WORK INSTRUCTIONS
Write out every line of the material below word for word, omitting the pictures.

***** RAW DATA

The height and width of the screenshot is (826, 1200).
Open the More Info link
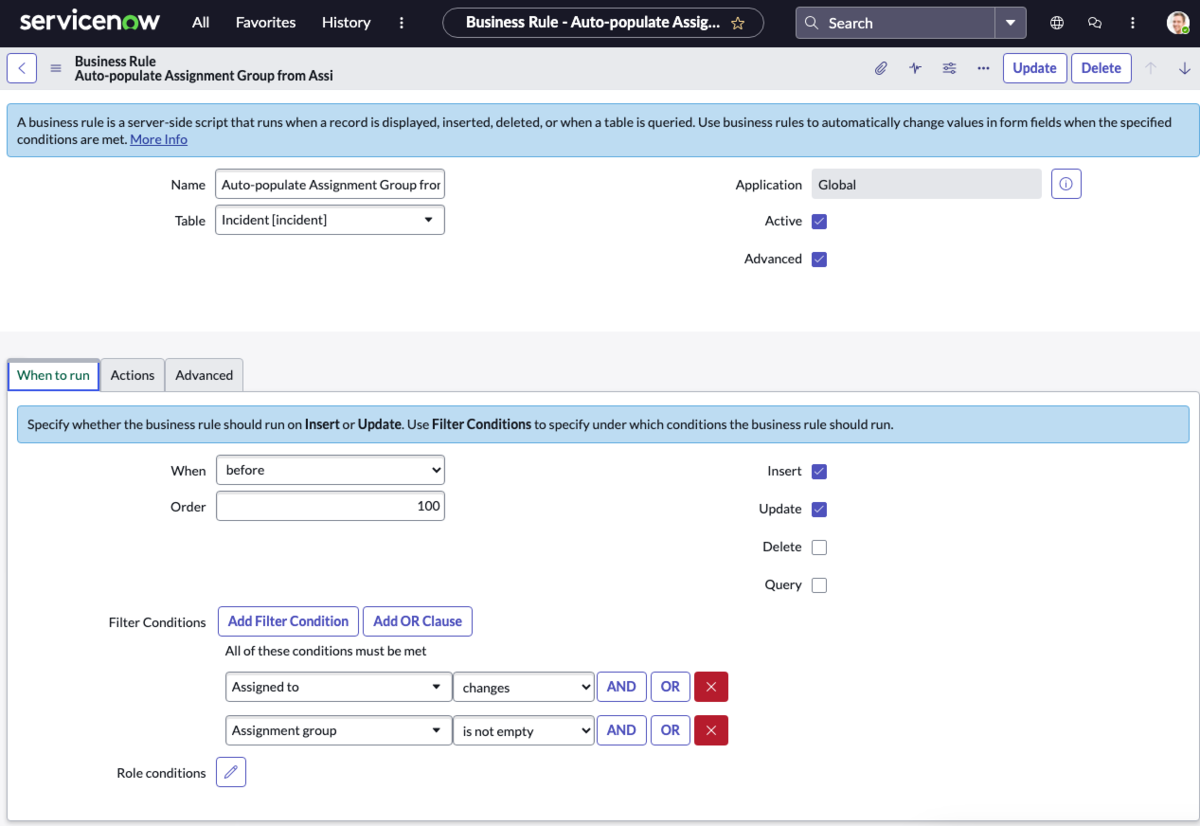[159, 139]
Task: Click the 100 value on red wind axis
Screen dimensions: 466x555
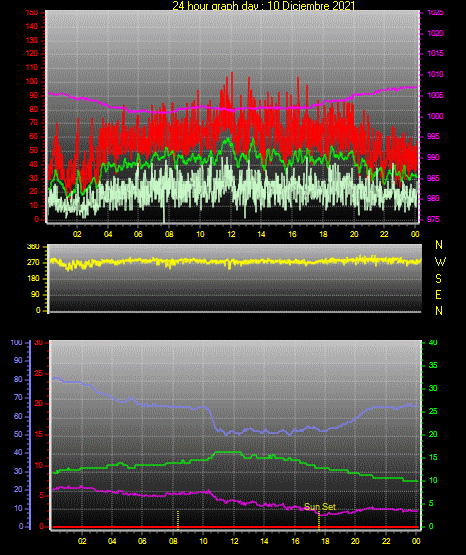Action: (x=31, y=81)
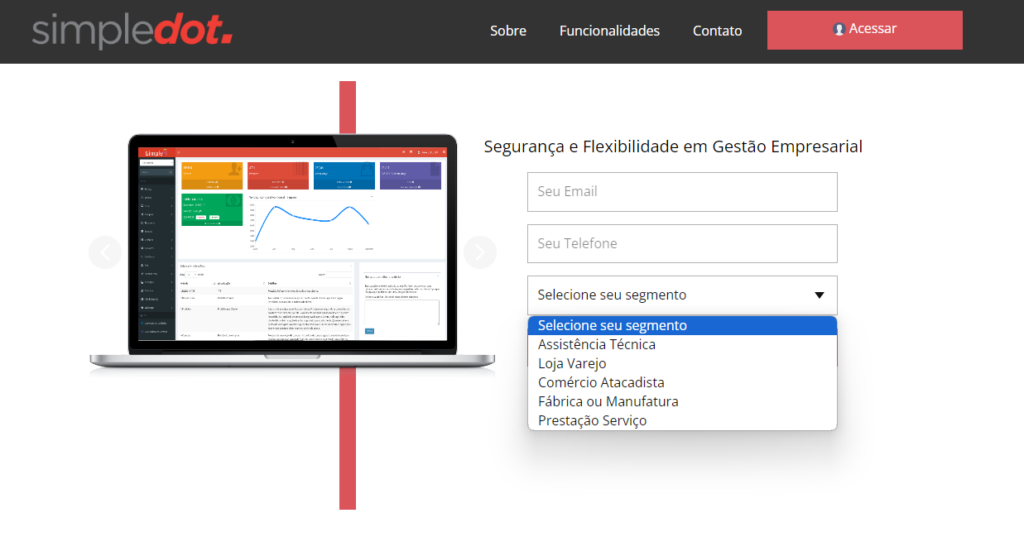Click the user icon beside Acessar
Image resolution: width=1024 pixels, height=542 pixels.
click(x=839, y=29)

**********

CORRECT RESPONSE
The height and width of the screenshot is (826, 1200).
Open the More Info link
[159, 139]
Task: Click the 100 value on red wind axis
Screen dimensions: 466x555
Action: (x=31, y=81)
Click the user icon beside Acessar
Image resolution: width=1024 pixels, height=542 pixels.
click(x=839, y=29)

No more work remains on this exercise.